A listeria outbreak that’s led to at least 13 hospitalizations, one death, and one pregnancy loss has been linked to deli meats and cheeses, according to the Centers for Disease Control and Prevention (CDC). So far, the outbreak has caused illnesses in New York, Massachusetts, New Jersey, Maryland, Illinois, and California.
The CDC didn’t name specific types of deli meats or cheeses or certain brands that have been linked to the outbreak, but it cautioned against cold cuts, lunch meats, hot dogs, and pâtés. No recalls have been issued yet.
Listeria is a type of bacteria that easily spreads on deli countertops and deli slicers, the CDC notes, adding that the pathogens can survive and grow in cold temperatures. Most people infected with listeria don’t get critically sick, but certain people are more likely to develop severe illness (which may require hospitalization), including pregnant people, anyone over the age of 65, and anyone with a weakened immune system. The potential risks for both pregnant people and their fetuses are serious: A listeria infection during pregnancy can lead to a miscarriage, stillbirth, premature delivery, or a life-threatening infection, the CDC says.
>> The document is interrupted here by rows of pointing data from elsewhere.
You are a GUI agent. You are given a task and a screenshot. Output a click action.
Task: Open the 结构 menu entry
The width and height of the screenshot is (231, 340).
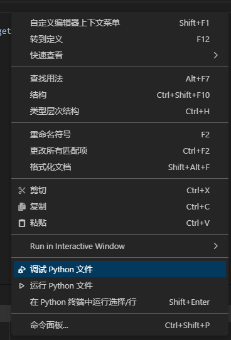click(120, 95)
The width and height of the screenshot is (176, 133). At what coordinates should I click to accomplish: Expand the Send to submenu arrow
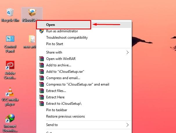127,125
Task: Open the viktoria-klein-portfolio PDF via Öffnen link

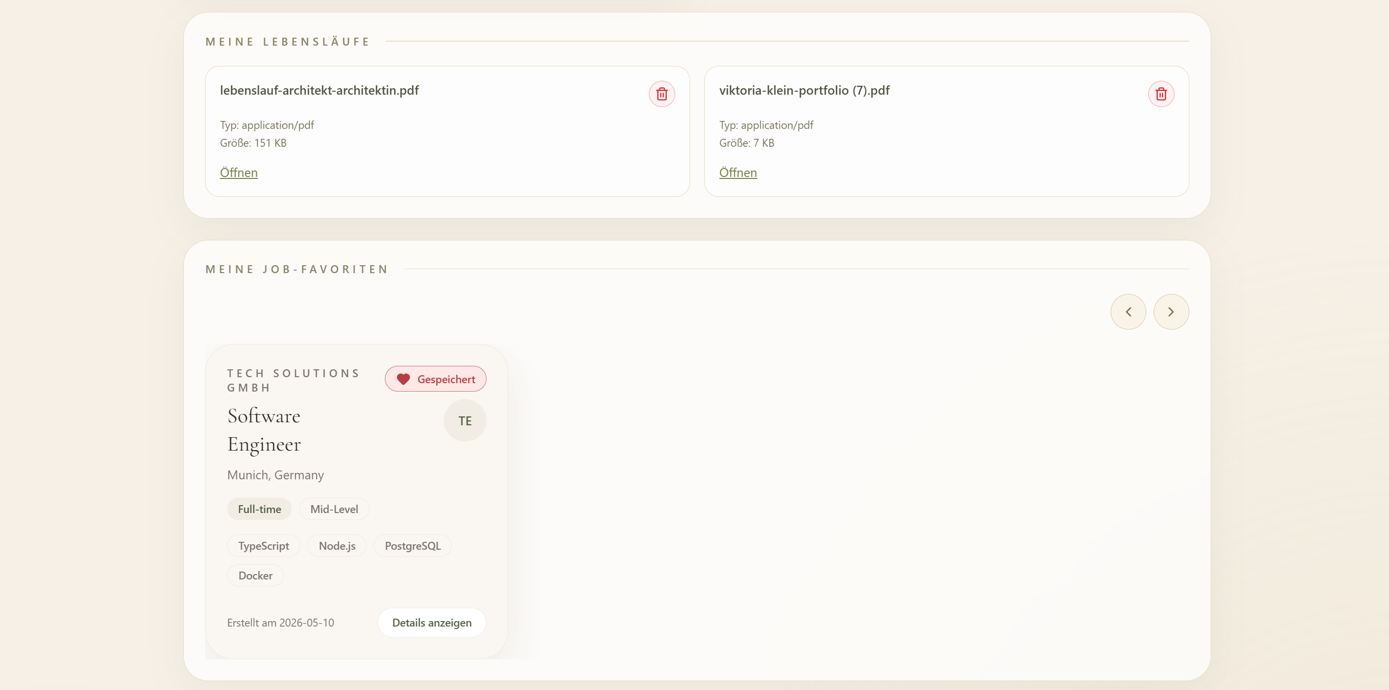Action: point(738,173)
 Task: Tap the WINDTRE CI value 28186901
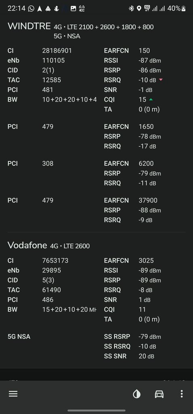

If you’ve recently eaten deli meat or cheese and start to notice symptoms of listeria, you should see a doctor ASAP. Warning signs of the illness can vary from person to person, but may include fever and flu-like symptoms (like muscle aches, headache, and fatigue), as well as digestive issues like vomiting or diarrhea. In severe cases, listeria infection can cause a stiff neck, confusion, loss of balance, and even seizures. People who get severely ill from a listeria infection can sometimes be treated with antibiotics.
To be on the safe side, you should probably just throw out any recently purchased deli meat or cheese, or make sure it’s steaming hot (at least 165 degrees Fahrenheit) before eating it because heat kills the bacteria, the CDC advises. You should also thoroughly clean your kitchen if you’ve recently purchased any deli meat or cheese. The CDC recommends disinfecting your refrigerator, any food containers, and all kitchen surfaces that may have come into contact with the potentially contaminated food.
Given that the CDC is still trying to identify what food, exactly, caused the outbreak, it might be in your best interest to avoid the deli counter at your local supermarket for now, especially if infections have been confirmed in your state. Listeria can live for a long time in deli display cases and on equipment, so it’s not a bad idea to switch up your usual sandwich once lunchtime rolls around.